**Passage to read**
↓↓↓

The invasive house mouse has a significant population within the park. There is rich native bird life in the forest including the rare North Island kōkako and the kākā, kākāriki, kūkū (kererū, a native pigeon), and North Island robin. Sika deer have been shot or sighted within the confines of the park, believed to be an illegal liberation. Pigs are present, and of the at least eleven pest species that co-exist within the park, possums and goats are subject to management operations.

==Tourism==
Camping, picnicking, swimming, and mountain biking (e.g. the Timber Trail opened in 2013) are popular within the park's confines. And the Pureora Forest Park Hunting Competition has brought hunters to the area since 1987.

↑↑↑

**Recorded information**
↓↓↓

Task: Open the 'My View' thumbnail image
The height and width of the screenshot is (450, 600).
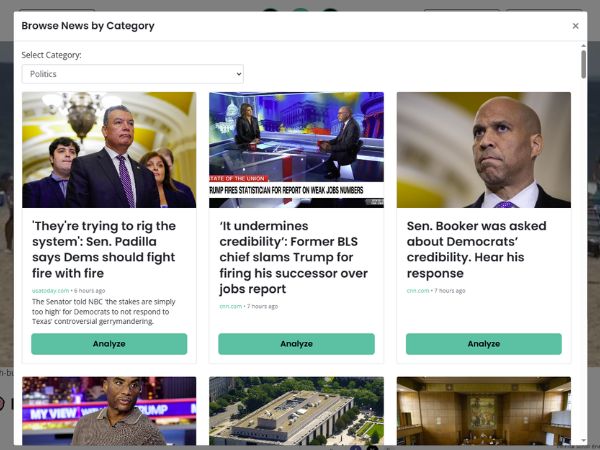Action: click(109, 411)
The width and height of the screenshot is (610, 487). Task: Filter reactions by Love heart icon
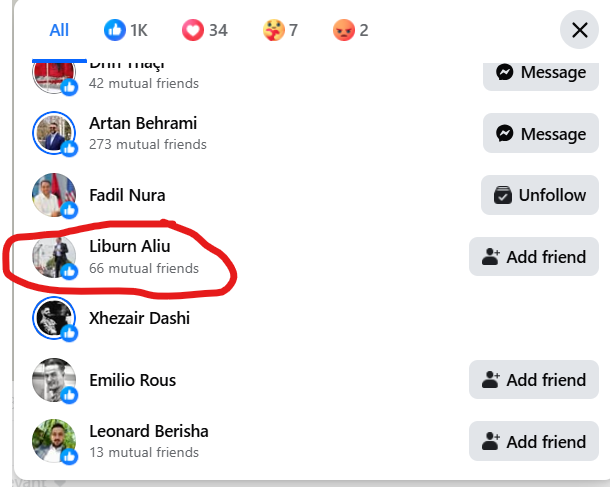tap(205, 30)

↑↑↑

**To do**
1. According to the passage on Pureora Forest Park, since what year has the hunting competition brought hunters to the area?
2. In the passage on Pureora Forest Park, recast the paragraph beginning "The invasive house mouse" as a brief list that keeps its main facts.
3. Write what comes next in the passage on Pureora Forest Park, starting after its final sentence.
The lines play no part in this work.

**Answers to the tasks**
1. Since 1987.

2.
- The invasive house mouse has a significant population in the park.
- The forest has rich native bird life, including the rare North Island kōkako, the kākā, kākāriki, kūkū (kererū, a native pigeon), and North Island robin.
- Sika deer have been shot or sighted in the park, believed to be an illegal liberation.
- Pigs are present, and of at least eleven pest species in the park, possums and goats are subject to management operations.

3.
There are many areas in the park that are interesting to both tourists and scientists. The Forest Tower is a 12-metre-tall tower located about ten minutes by foot from the Bismarck Road car park. Popular with ornithologists, birds such as kūkū, kākāriki, and kākā are evident in the area. The 1978 Treetop Protest Site is still accessible today and includes platforms high in the trees. A 1940s steam hauler, used to transport logs through the forest for milling, and a 2-tonne Caterpillar tractor are still present in the reserve; the latter was used in the 1950s to harvest many totara for posts.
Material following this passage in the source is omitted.